_PROBLEM_.
Please repeat every one of the following entries word for word.

### EXERCISE MATERIALS

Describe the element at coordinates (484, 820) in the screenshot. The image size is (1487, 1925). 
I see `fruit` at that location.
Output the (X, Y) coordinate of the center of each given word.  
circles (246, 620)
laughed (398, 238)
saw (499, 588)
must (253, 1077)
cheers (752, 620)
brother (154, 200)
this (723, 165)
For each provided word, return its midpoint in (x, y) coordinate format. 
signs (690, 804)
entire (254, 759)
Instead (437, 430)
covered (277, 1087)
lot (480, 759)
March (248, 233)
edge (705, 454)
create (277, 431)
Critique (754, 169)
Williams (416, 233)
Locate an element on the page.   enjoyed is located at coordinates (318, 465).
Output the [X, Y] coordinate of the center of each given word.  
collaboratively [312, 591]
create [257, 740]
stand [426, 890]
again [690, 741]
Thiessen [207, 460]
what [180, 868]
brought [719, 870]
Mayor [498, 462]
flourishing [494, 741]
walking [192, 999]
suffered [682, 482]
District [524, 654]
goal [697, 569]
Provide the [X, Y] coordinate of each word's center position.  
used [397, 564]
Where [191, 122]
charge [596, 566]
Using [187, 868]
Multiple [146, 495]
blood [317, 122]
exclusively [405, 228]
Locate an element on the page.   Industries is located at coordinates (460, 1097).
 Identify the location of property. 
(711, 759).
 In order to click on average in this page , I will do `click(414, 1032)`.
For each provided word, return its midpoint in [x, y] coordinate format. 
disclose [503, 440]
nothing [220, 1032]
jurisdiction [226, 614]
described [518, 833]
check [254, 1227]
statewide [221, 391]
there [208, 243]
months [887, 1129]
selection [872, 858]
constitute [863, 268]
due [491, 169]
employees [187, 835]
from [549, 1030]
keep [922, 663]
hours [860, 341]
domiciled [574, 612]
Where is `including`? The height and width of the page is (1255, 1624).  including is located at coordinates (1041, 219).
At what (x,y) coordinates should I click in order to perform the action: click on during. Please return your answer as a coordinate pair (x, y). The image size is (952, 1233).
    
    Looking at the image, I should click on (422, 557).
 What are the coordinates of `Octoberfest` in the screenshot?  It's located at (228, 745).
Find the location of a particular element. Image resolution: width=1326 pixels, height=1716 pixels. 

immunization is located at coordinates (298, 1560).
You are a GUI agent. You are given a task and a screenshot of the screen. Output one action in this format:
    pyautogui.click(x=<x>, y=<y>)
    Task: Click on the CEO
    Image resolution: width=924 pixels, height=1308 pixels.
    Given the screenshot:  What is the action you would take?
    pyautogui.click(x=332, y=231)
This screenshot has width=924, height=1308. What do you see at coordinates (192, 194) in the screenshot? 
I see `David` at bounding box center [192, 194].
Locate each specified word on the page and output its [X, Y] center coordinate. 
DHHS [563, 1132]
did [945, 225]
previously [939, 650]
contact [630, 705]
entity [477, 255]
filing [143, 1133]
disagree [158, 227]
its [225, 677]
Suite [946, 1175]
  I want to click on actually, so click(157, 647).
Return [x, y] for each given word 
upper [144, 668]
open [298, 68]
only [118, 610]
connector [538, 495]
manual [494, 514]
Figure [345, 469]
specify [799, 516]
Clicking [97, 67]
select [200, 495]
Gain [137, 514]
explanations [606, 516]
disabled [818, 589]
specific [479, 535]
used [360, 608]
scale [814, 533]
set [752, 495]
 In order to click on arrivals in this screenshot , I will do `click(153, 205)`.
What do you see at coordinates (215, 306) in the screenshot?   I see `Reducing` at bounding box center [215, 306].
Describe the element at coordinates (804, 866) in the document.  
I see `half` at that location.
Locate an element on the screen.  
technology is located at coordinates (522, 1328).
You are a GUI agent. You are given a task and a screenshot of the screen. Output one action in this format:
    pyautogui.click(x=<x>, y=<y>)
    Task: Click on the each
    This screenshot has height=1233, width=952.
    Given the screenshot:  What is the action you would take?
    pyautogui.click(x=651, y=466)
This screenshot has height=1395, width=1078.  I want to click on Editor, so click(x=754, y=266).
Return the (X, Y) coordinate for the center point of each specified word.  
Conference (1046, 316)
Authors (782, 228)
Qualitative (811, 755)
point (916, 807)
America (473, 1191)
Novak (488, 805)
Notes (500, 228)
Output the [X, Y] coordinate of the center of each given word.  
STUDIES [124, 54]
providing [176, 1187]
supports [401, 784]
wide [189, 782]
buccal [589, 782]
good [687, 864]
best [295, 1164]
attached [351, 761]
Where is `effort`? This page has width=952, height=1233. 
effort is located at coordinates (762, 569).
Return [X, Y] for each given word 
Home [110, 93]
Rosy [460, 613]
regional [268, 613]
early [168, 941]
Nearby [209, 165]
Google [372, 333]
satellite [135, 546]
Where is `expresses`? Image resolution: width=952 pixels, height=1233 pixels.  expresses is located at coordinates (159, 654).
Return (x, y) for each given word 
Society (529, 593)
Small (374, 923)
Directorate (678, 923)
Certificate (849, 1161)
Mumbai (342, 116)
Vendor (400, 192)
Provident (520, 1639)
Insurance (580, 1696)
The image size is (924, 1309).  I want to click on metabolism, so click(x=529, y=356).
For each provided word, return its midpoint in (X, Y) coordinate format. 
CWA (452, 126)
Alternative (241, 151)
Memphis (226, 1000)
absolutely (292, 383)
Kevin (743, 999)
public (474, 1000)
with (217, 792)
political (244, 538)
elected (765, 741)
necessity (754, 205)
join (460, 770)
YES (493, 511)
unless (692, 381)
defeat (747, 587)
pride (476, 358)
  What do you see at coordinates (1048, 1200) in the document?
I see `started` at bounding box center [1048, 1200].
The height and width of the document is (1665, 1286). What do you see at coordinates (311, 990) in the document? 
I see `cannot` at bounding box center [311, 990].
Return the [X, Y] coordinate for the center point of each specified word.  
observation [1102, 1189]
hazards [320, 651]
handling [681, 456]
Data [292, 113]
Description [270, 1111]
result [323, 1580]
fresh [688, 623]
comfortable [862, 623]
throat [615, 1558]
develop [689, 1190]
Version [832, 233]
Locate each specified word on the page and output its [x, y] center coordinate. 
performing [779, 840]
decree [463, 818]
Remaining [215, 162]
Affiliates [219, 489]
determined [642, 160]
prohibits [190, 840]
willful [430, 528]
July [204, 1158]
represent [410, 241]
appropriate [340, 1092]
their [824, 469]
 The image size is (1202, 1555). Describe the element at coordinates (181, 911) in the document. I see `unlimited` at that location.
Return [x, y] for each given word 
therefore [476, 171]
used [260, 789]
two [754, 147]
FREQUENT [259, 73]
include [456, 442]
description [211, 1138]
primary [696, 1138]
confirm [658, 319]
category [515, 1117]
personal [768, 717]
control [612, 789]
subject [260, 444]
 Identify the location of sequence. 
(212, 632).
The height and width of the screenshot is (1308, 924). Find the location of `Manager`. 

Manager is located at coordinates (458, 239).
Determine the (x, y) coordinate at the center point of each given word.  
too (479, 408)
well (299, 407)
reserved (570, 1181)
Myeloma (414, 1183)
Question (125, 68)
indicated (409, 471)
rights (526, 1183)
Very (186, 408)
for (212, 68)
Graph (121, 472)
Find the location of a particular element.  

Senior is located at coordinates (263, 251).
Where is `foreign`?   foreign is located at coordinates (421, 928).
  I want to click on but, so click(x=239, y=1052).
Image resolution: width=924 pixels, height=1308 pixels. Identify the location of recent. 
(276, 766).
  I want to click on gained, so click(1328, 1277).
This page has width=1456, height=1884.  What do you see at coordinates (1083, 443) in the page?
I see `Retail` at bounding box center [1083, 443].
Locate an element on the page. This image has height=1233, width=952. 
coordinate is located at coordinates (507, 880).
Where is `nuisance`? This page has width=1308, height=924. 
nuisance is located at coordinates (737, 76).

######

_SOLVED PROBLEM_.
Describe the element at coordinates (484, 820) in the screenshot. The image size is (1487, 1925). 
I see `fruit` at that location.
Output the (X, Y) coordinate of the center of each given word.  
circles (246, 620)
laughed (398, 238)
saw (499, 588)
must (253, 1077)
cheers (752, 620)
brother (154, 200)
this (723, 165)
For each provided word, return its midpoint in (x, y) coordinate format. 
signs (690, 804)
entire (254, 759)
Instead (437, 430)
covered (277, 1087)
lot (480, 759)
March (248, 233)
edge (705, 454)
create (277, 431)
Critique (754, 169)
Williams (416, 233)
Locate an element on the page.   enjoyed is located at coordinates (318, 465).
Output the [X, Y] coordinate of the center of each given word.  
collaboratively [312, 591]
create [257, 740]
stand [426, 890]
again [690, 741]
Thiessen [207, 460]
what [180, 868]
brought [719, 870]
Mayor [498, 462]
flourishing [494, 741]
walking [192, 999]
suffered [682, 482]
District [524, 654]
goal [697, 569]
Provide the [X, Y] coordinate of each word's center position.  
used [397, 564]
Where [191, 122]
charge [596, 566]
Using [187, 868]
Multiple [146, 495]
blood [317, 122]
exclusively [405, 228]
Locate an element on the page.   Industries is located at coordinates (460, 1097).
 Identify the location of property. 
(711, 759).
 In order to click on average in this page , I will do `click(414, 1032)`.
For each provided word, return its midpoint in [x, y] coordinate format. 
disclose [503, 440]
nothing [220, 1032]
jurisdiction [226, 614]
described [518, 833]
check [254, 1227]
statewide [221, 391]
there [208, 243]
months [887, 1129]
selection [872, 858]
constitute [863, 268]
due [491, 169]
employees [187, 835]
from [549, 1030]
keep [922, 663]
hours [860, 341]
domiciled [574, 612]
Where is `including`? The height and width of the page is (1255, 1624).  including is located at coordinates (1041, 219).
At what (x,y) coordinates should I click in order to perform the action: click on during. Please return your answer as a coordinate pair (x, y). The image size is (952, 1233).
    
    Looking at the image, I should click on (422, 557).
 What are the coordinates of `Octoberfest` in the screenshot?  It's located at (228, 745).
Find the location of a particular element. Image resolution: width=1326 pixels, height=1716 pixels. 

immunization is located at coordinates (298, 1560).
You are a GUI agent. You are given a task and a screenshot of the screen. Output one action in this format:
    pyautogui.click(x=<x>, y=<y>)
    Task: Click on the CEO
    Image resolution: width=924 pixels, height=1308 pixels.
    Given the screenshot:  What is the action you would take?
    pyautogui.click(x=332, y=231)
This screenshot has width=924, height=1308. What do you see at coordinates (192, 194) in the screenshot? 
I see `David` at bounding box center [192, 194].
Locate each specified word on the page and output its [X, Y] center coordinate. 
DHHS [563, 1132]
did [945, 225]
previously [939, 650]
contact [630, 705]
entity [477, 255]
filing [143, 1133]
disagree [158, 227]
its [225, 677]
Suite [946, 1175]
  I want to click on actually, so click(157, 647).
Return [x, y] for each given word 
upper [144, 668]
open [298, 68]
only [118, 610]
connector [538, 495]
manual [494, 514]
Figure [345, 469]
specify [799, 516]
Clicking [97, 67]
select [200, 495]
Gain [137, 514]
explanations [606, 516]
disabled [818, 589]
specific [479, 535]
used [360, 608]
scale [814, 533]
set [752, 495]
 In order to click on arrivals in this screenshot , I will do `click(153, 205)`.
What do you see at coordinates (215, 306) in the screenshot?   I see `Reducing` at bounding box center [215, 306].
Describe the element at coordinates (804, 866) in the document.  
I see `half` at that location.
Locate an element on the screen.  
technology is located at coordinates (522, 1328).
You are a GUI agent. You are given a task and a screenshot of the screen. Output one action in this format:
    pyautogui.click(x=<x>, y=<y>)
    Task: Click on the each
    This screenshot has height=1233, width=952.
    Given the screenshot:  What is the action you would take?
    pyautogui.click(x=651, y=466)
This screenshot has height=1395, width=1078.  I want to click on Editor, so click(x=754, y=266).
Return the (X, Y) coordinate for the center point of each specified word.  
Conference (1046, 316)
Authors (782, 228)
Qualitative (811, 755)
point (916, 807)
America (473, 1191)
Novak (488, 805)
Notes (500, 228)
Output the [X, Y] coordinate of the center of each given word.  
STUDIES [124, 54]
providing [176, 1187]
supports [401, 784]
wide [189, 782]
buccal [589, 782]
good [687, 864]
best [295, 1164]
attached [351, 761]
Where is `effort`? This page has width=952, height=1233. 
effort is located at coordinates (762, 569).
Return [X, Y] for each given word 
Home [110, 93]
Rosy [460, 613]
regional [268, 613]
early [168, 941]
Nearby [209, 165]
Google [372, 333]
satellite [135, 546]
Where is `expresses`? Image resolution: width=952 pixels, height=1233 pixels.  expresses is located at coordinates (159, 654).
Return (x, y) for each given word 
Society (529, 593)
Small (374, 923)
Directorate (678, 923)
Certificate (849, 1161)
Mumbai (342, 116)
Vendor (400, 192)
Provident (520, 1639)
Insurance (580, 1696)
The image size is (924, 1309).  I want to click on metabolism, so click(x=529, y=356).
For each provided word, return its midpoint in (X, Y) coordinate format. 
CWA (452, 126)
Alternative (241, 151)
Memphis (226, 1000)
absolutely (292, 383)
Kevin (743, 999)
public (474, 1000)
with (217, 792)
political (244, 538)
elected (765, 741)
necessity (754, 205)
join (460, 770)
YES (493, 511)
unless (692, 381)
defeat (747, 587)
pride (476, 358)
  What do you see at coordinates (1048, 1200) in the document?
I see `started` at bounding box center [1048, 1200].
The height and width of the document is (1665, 1286). What do you see at coordinates (311, 990) in the document? 
I see `cannot` at bounding box center [311, 990].
Return the [X, Y] coordinate for the center point of each specified word.  
observation [1102, 1189]
hazards [320, 651]
handling [681, 456]
Data [292, 113]
Description [270, 1111]
result [323, 1580]
fresh [688, 623]
comfortable [862, 623]
throat [615, 1558]
develop [689, 1190]
Version [832, 233]
Locate each specified word on the page and output its [x, y] center coordinate. 
performing [779, 840]
decree [463, 818]
Remaining [215, 162]
Affiliates [219, 489]
determined [642, 160]
prohibits [190, 840]
willful [430, 528]
July [204, 1158]
represent [410, 241]
appropriate [340, 1092]
their [824, 469]
 The image size is (1202, 1555). Describe the element at coordinates (181, 911) in the document. I see `unlimited` at that location.
Return [x, y] for each given word 
therefore [476, 171]
used [260, 789]
two [754, 147]
FREQUENT [259, 73]
include [456, 442]
description [211, 1138]
primary [696, 1138]
confirm [658, 319]
category [515, 1117]
personal [768, 717]
control [612, 789]
subject [260, 444]
 Identify the location of sequence. 
(212, 632).
The height and width of the screenshot is (1308, 924). Find the location of `Manager`. 

Manager is located at coordinates (458, 239).
Determine the (x, y) coordinate at the center point of each given word.  
too (479, 408)
well (299, 407)
reserved (570, 1181)
Myeloma (414, 1183)
Question (125, 68)
indicated (409, 471)
rights (526, 1183)
Very (186, 408)
for (212, 68)
Graph (121, 472)
Find the location of a particular element.  

Senior is located at coordinates (263, 251).
Where is `foreign`?   foreign is located at coordinates (421, 928).
  I want to click on but, so click(x=239, y=1052).
Image resolution: width=924 pixels, height=1308 pixels. Identify the location of recent. 
(276, 766).
  I want to click on gained, so click(1328, 1277).
This page has width=1456, height=1884.  What do you see at coordinates (1083, 443) in the page?
I see `Retail` at bounding box center [1083, 443].
Locate an element on the page. This image has height=1233, width=952. 
coordinate is located at coordinates (507, 880).
Where is `nuisance`? This page has width=1308, height=924. 
nuisance is located at coordinates (737, 76).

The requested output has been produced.